AOJ Committee: Take No Position on Proposition 57
July 28, 2016
CSAC’s Administration of Justice Policy Committee voted 12-0 to not take a position on Proposition 57, Governor Jerry Brown’s Public Safety and Rehabilitation Act of 2016. Proposition 57, would amend the Constitution to give parole consideration for offenders sent to prison for a non-violent felony once they have completed the full term of their primary offense. In addition, the measure authorizes the California Department of Corrections and Rehabilitation (CDCR) to adopt regulations to implement the above changes and additional credit earning changes.

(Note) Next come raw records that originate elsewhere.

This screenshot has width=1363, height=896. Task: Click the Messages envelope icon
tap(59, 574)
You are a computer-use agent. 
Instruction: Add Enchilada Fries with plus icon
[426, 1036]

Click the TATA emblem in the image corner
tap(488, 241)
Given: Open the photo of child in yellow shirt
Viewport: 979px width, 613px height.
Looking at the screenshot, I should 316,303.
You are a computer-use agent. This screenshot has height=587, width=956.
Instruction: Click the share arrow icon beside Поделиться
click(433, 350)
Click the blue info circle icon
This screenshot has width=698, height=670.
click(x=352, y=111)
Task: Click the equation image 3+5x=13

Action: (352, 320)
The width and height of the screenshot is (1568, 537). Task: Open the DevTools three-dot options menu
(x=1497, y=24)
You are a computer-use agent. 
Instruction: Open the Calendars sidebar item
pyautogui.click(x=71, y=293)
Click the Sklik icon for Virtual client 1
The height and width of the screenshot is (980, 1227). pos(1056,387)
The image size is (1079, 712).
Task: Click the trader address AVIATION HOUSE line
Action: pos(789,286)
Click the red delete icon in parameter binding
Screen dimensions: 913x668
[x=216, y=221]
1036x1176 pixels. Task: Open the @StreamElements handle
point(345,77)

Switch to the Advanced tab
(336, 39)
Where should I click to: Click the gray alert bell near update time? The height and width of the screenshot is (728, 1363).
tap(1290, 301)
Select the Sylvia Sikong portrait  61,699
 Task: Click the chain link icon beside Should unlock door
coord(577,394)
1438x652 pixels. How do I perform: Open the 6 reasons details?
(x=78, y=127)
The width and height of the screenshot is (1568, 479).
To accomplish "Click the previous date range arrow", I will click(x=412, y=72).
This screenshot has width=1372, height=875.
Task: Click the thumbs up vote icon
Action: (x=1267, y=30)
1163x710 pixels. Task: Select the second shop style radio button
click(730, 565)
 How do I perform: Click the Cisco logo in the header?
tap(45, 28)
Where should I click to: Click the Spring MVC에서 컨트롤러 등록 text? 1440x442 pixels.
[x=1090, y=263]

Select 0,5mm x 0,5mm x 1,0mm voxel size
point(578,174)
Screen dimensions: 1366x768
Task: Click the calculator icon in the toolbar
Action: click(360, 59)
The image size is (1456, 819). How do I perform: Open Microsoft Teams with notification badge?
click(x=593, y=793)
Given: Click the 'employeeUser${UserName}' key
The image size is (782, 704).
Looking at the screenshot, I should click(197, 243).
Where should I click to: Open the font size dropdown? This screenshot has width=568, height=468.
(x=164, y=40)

The Initiative also makes statutory amendments to Proposition 21 provisions that were enacted in 2000. The measure eliminates the ability for a district attorney to direct file to adult court on juvenile cases. Juveniles alleged to have committed a felony can be tried in adult court only if the court, after a hearing determines the minor should be tried in adult court. All presumptions are removed and the court must weigh the factors and decide whether the youth should be charged as an adult or juvenile. The initiative also limits the ability to charge minors 14 and 15 years-of-age in adult court for certain serious/violent offenses.
Policy Committee members heard support for the initiative from the Chief Probation Officers of California (CPOC) President and Amador Probation Chief, Mark Bonini and the Governor’s Special Advisor on Public Safety, Diane Cummins. Opposition was presented by San Mateo District Attorney, Steve Wagstaff.
The recommendation to not take a position on Proposition 57 will now move to the Executive Committee on August 4th and will then go to the full Board of Directors on September 1st.